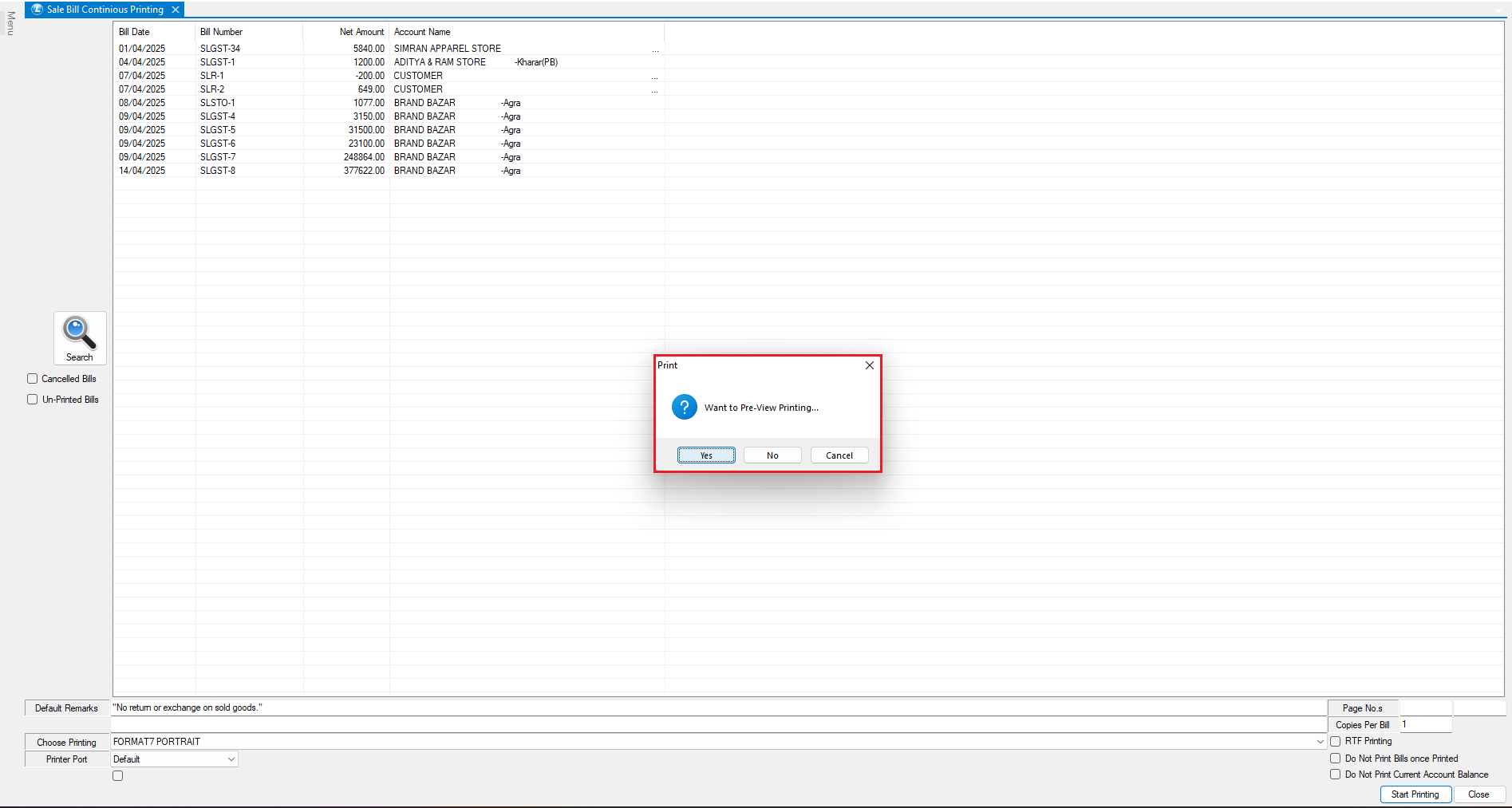Image resolution: width=1512 pixels, height=808 pixels.
Task: Open the Printer Port dropdown
Action: (231, 759)
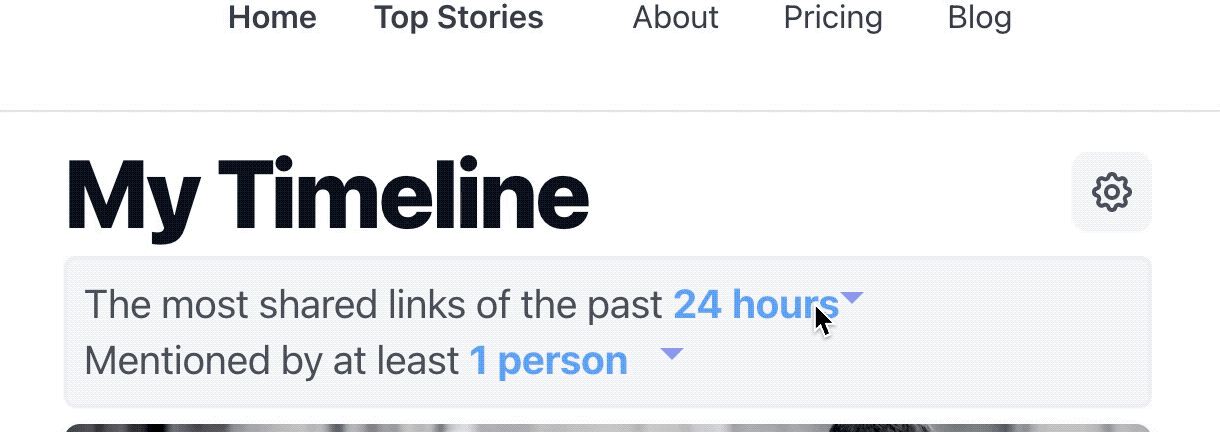Navigate to the About page
This screenshot has height=432, width=1220.
(x=675, y=17)
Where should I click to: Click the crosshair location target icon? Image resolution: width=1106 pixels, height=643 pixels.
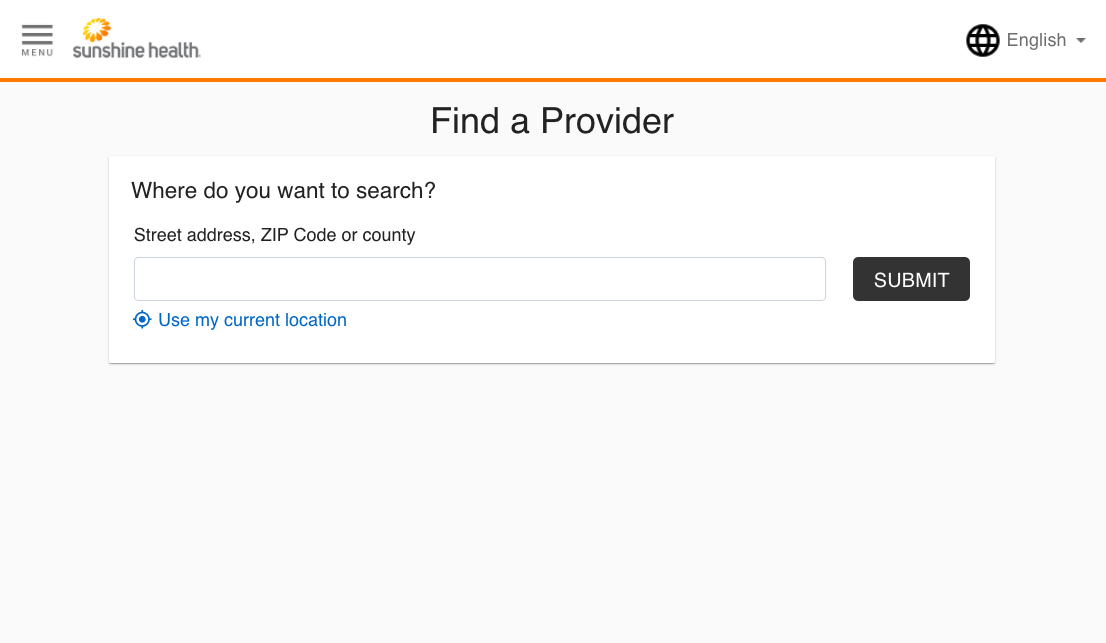point(142,319)
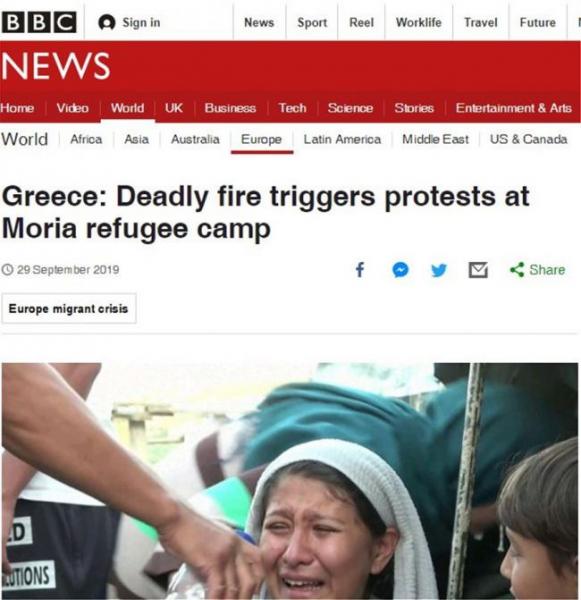This screenshot has height=600, width=581.
Task: Share article on Facebook icon
Action: point(360,270)
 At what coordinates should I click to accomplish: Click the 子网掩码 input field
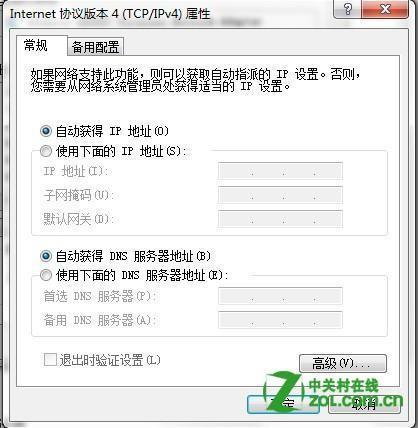280,195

▬▬▬▬▬▬▬▬▬▬

PROBLEM DESCRIPTION >>
Give again, word for word, only the lines from the one with "Where should I" through the last line of the entries, both included; no pictures go in the copy.

ANSWER FOR THE TASK >>
Where should I click to: Click the crosshair location target icon? Image resolution: width=1106 pixels, height=643 pixels.
point(142,319)
This screenshot has height=600, width=581.
Task: Share article on Facebook icon
Action: point(360,270)
 At what coordinates should I click to accomplish: Click the 子网掩码 input field
280,195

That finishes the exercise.